Developing Nations Not Jumping on the Decarbonized Bandwagon, But More Resistance is Needed
By Stewart BattleBritain’s Daily Express tabloid reports that COP26’s President Alok Sharma is very anxious about getting all countries, especially developing countries belonging to the G20, to agree to the 1.5° Celsius target which is a goal of COP26, “We have to get that,” Sharma says. But the problem is that there are 24 developing nations, among them China, India, Indonesia, Saudi Arabia, Egypt, the Philippines and Malaysia, grouped in the Like-Minded Developing Countries (LMDC), that aren’t playing ball and don’t intend to be squeezed into an anti-development trap in the way that the depopulation fanatics are demanding. These nations for the most part don’t have well thought-out programmatic alternatives, but they have made clear what they don’t want.
In a meeting last week, the ministers of the LMDC issued a strong statement criticizing rich countries for insisting on the need for a universal goal of net-zero by 2050. “This new ‘goal’ which is being advanced runs counter to the Paris Agreement and is anti-equity and against climate justice,” the Oct. 18 statement read. The LMDC argument is that they shouldn’t be forced into the same timeline as industrialized nations for cutting emissions, since they weren’t the ones that contributed to historic emissions—and may want to use fossil fuels for their own economic development just as wealthier nations have done. The green, Seattle-based media organization Grist points out that developed countries have delayed taking action for more than a decade in cutting their own emissions but now are demanding that the whole world commit to net zero.
Sharma’s call to the G20 countries, some of which belong to the LMDC, to take action now and set a net-zero target, didn’t get the response he wanted. Instead they proposed that the rich countries first get on a fast track, and fully decarbonize by the end of this decade, and then “leave the remaining atmospheric space” for carbon emissions to the developing world. This is where the money issue comes in. According to Eddy Perez, international diplomacy manager of Climate Action Network Canada, the LMDC are issuing a clear call for the U.K. to ensure that negotiations are fair. “It can’t just be about mitigation pledges,” Perez remarks. “Keeping 1.5° C within reach requires urgently scaling up adaptation support and mobilizing trillions of dollars.” There is much criticism of the U.S. for failing to bring to Glasgow the climate change package that Joe Biden had promised, and demands that these richer nations have to both cut emissions and fork over the trillions of dollars needed by developing nations. Who’s going to buy that?
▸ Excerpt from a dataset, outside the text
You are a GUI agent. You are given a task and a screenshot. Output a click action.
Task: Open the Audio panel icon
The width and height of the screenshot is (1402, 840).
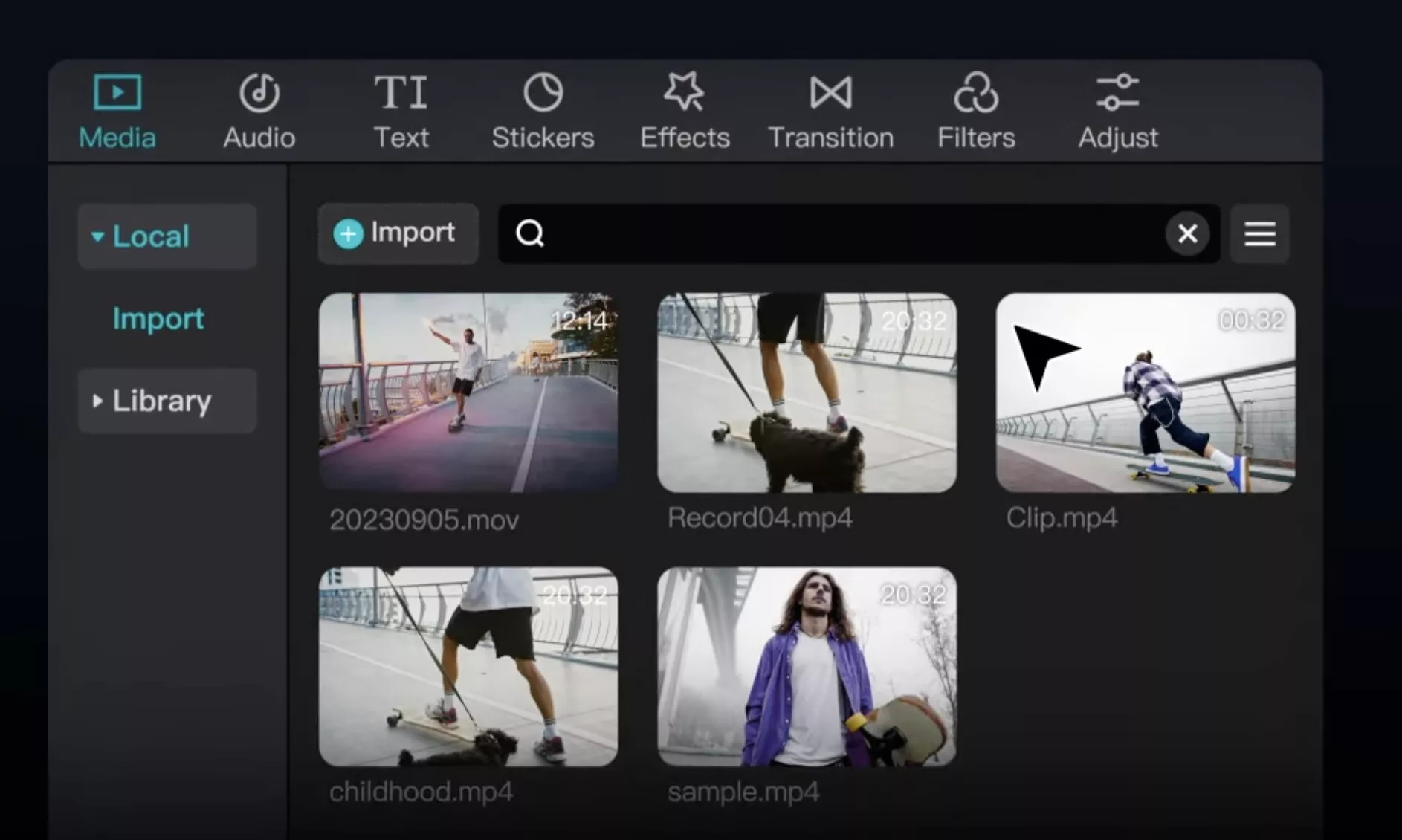tap(259, 94)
This follows statements in the recent weeks by Russia, China and India that they are expanding, not contracting, the use of coal and other fossil fuels, to provide the energy needed for the development and livelihood of their citizens. Ugandan President Yoweri Museveni spoke for all of Africa, when he wrote, in an op-ed in the Wall Street Journal on Oct. 24, headlined, “Solar and Wind Force Poverty on Africa“: “Africa can’t sacrifice its future prosperity for Western climate goals.”
The ghouls and gremlins in London are not happy.